Hawk is my answer to that. It targets a deliberately unforgiving domain — short-horizon prediction on live, adversarial markets — as a forcing function for genuine production ML engineering. The goal was never a one-off backtest; it was a system that operates for months and corrects itself.

What I built

  • Live data pipeline: a collector running 24/7 on a Linux VPS snapshots market and order-book state on a fixed interval into a columnar (Parquet) store — 130k+ snapshots and counting.
  • Engineered feature set built on domain physics (distance-to-strike normalized by time and volatility, order-book imbalance, momentum) rather than throwing raw inputs at the model.
  • LightGBM classifier with isotonic probability calibration and group-aware walk-forward validation, so reported confidence reflects real-world frequencies instead of overfit optimism.
  • Automated retraining behind safety gates: the system retrains on new data only when it improves, rejecting any candidate that regresses calibration (Brier score) beyond a strict threshold.
  • Hot model-reload: the live process swaps in a newly accepted model on file change — no downtime, no restart.
  • Observability built in: drift monitoring, a model-change audit log, and alerting so a silent model swap can never go unnoticed.
  • Risk discipline as a first-class feature — fixed-dollar sizing, position limits, and staged validation (paper-first) before any real capital. The system is engineered to scale capital deliberately, not recklessly.

Architecture

  1. 1Coinbase / market WebSocket + REST → live price & order-book feed
  2. 2Collector (systemd, 24/7) → snapshot every interval → Parquet store
  3. 3Feature engineering → LightGBM + isotonic calibration → walk-forward eval
  4. 4Retrain job → Brier-regression gate → accept / reject candidate model
  5. 5Live engine hot-reloads accepted model → calibrated prediction + risk sizing
  6. 6Drift monitor + model-change audit log + alerting

What it demonstrates

Hawk is the full MLOps lifecycle in one system: data engineering, feature engineering, calibrated modeling, time-series validation, automated retraining with regression guards, hot deployment, and production monitoring.

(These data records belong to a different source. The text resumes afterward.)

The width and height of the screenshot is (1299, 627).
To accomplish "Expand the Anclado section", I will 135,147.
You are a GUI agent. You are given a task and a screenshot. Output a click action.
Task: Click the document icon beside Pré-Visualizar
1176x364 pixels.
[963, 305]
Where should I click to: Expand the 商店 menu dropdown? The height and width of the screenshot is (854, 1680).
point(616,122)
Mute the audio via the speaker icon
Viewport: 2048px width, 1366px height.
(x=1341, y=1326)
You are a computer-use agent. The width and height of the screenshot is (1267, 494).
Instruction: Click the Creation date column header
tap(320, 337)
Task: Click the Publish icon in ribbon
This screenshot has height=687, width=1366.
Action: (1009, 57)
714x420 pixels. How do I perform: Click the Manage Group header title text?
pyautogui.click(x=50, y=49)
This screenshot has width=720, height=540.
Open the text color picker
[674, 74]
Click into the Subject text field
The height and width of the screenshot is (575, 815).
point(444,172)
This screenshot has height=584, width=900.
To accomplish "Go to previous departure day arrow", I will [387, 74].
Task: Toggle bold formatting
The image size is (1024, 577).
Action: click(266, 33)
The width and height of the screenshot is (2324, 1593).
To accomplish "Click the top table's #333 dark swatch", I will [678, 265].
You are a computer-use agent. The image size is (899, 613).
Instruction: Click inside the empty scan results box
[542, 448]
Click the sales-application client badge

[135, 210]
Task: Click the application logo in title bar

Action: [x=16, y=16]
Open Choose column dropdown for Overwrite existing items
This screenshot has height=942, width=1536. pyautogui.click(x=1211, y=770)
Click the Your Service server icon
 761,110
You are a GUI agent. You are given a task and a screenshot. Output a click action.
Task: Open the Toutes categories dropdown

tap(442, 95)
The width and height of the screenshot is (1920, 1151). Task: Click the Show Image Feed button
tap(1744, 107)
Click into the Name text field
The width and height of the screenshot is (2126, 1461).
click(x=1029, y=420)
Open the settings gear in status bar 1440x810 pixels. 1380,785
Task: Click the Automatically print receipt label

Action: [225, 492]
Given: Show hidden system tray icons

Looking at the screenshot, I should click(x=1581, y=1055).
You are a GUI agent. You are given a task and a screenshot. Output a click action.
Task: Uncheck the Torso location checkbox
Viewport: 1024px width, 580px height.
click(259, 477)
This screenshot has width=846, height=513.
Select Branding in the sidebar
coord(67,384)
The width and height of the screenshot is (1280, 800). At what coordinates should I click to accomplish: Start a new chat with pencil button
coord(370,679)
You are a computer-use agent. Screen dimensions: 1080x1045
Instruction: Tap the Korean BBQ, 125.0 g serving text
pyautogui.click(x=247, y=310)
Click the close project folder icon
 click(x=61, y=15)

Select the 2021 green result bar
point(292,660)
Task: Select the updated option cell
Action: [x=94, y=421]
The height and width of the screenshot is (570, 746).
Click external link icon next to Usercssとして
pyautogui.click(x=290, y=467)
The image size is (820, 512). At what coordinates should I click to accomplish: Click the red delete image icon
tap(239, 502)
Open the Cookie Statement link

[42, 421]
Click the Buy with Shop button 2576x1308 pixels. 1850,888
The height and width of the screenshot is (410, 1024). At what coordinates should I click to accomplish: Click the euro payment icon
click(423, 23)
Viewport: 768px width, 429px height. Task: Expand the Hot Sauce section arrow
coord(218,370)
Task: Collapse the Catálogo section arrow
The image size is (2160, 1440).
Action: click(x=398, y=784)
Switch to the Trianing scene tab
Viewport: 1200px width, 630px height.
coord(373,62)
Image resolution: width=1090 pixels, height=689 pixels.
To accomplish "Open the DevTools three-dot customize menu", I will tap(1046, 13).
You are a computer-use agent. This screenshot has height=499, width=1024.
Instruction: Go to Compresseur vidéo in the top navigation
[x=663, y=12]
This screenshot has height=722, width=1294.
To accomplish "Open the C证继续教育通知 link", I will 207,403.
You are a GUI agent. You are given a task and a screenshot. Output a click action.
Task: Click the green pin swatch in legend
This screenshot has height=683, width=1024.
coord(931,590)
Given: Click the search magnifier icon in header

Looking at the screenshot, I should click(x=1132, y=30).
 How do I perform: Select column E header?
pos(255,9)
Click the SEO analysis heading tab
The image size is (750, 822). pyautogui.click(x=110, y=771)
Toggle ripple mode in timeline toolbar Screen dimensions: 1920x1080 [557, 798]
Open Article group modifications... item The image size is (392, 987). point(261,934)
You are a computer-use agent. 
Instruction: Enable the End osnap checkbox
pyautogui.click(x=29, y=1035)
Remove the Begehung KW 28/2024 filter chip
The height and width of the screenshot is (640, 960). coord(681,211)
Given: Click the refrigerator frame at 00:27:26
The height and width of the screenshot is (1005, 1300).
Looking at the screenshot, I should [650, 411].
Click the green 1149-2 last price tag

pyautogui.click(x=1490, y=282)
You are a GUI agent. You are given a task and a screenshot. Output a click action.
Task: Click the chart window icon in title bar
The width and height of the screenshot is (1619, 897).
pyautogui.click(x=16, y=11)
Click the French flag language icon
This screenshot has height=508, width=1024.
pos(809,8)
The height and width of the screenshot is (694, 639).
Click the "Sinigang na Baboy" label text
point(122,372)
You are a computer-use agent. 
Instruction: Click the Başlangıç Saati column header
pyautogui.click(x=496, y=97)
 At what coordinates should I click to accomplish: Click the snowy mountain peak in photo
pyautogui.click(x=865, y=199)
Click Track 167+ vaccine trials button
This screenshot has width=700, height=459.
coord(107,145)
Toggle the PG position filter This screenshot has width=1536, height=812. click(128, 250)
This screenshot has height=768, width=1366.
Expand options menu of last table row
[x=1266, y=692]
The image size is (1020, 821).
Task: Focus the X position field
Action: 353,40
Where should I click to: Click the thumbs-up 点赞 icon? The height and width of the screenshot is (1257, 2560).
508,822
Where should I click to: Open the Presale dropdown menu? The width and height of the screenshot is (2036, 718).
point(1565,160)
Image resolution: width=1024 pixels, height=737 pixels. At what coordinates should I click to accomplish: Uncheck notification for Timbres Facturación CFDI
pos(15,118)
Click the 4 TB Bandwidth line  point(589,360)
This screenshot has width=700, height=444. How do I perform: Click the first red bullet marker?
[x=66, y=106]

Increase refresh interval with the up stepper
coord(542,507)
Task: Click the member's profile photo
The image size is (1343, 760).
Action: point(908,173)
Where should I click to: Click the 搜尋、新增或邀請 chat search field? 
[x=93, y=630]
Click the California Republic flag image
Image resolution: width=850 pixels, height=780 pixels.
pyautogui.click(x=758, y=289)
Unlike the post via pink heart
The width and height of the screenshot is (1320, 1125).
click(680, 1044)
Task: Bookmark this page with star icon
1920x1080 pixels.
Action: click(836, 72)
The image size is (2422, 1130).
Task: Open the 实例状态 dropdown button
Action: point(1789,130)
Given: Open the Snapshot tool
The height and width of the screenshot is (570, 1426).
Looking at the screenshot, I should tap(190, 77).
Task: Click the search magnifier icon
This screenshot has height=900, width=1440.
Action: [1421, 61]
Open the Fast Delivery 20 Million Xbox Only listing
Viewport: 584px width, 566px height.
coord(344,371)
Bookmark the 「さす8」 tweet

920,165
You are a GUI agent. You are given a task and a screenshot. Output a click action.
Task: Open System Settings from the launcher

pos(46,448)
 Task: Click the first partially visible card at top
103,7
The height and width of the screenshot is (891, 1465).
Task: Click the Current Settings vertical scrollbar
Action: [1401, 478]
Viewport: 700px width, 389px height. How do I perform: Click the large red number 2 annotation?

It reflects how I think about ML in production — that a model is only as good as the system keeping it honest, and that calibration, drift detection, and risk controls matter more than a single impressive metric.

Stack

PythonLightGBMpandas / NumPyParquetscikit-learnLinux / systemdVPS (24/7)

In production

Hawk's live operations dashboard: session stats, active positions, recent closed trades with model probabilities, and a per-strategy performance breakdown.
Hawk's live operations dashboard — a real-time terminal UI surfacing session P&L, open positions, recent market resolutions (with the model's predicted probability per trade), and a per-strategy performance breakdown. This is the observability layer that makes the system safe to run unattended. (Single live session, May 2026.)